The trio articulated in their appeal to the Supreme Court:

“The SEC’s insistence on administrative proceedings when federal court juries are readily available runs contrary to the SEC’s mission and harms the very investors and markets the SEC is charged with protecting.”

Details from the Court

The brief underscores that the prevailing process the SEC utilizes to handle administrative reviews provides them with a significant “undue advantage” against the accused.

As per available court documents, Jarkesy initiated two hedge funds valued at $24 million in 2007 and 2009, primarily investing in burgeoning businesses, with Patriot28 serving as the investment advisor.

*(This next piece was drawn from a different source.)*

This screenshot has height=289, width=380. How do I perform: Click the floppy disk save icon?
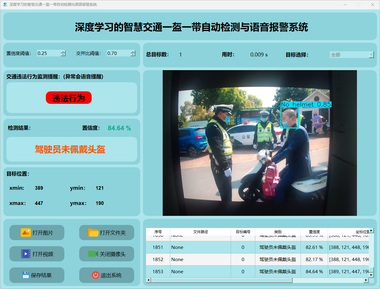pyautogui.click(x=25, y=275)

Subsequently, the SEC accused both Jarkesy and Patriot28 of duping investors. Leveraging the Dodd-Frank Act in 2013, the regulatory body delegated an internal judge to review and consequently imposed a monetary penalty on Jarkesy.

In retaliation, Jarkesy lodged an appeal, asserting that the SEC’s approach infringed upon his Seventh Amendment rights, which guarantee the right to a jury trial.

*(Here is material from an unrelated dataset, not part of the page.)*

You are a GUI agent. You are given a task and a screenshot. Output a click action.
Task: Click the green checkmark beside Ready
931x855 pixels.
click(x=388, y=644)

In 2020, the commission reaffirmed its initial decision. However, it later came to light that the SEC had unauthorized access to documents related to several cases, Jarkesy’s being among them.

A significant twist occurred in May 2022 when, based on these fresh revelations, the U.S. Court of Appeals for the Fifth Circuit sided with Jarkesy, revalidating his Seventh Amendment rights. This verdict prompted the US Department of Justice to contest the decision, with the Supreme Court scheduled to review the matter in November 2023.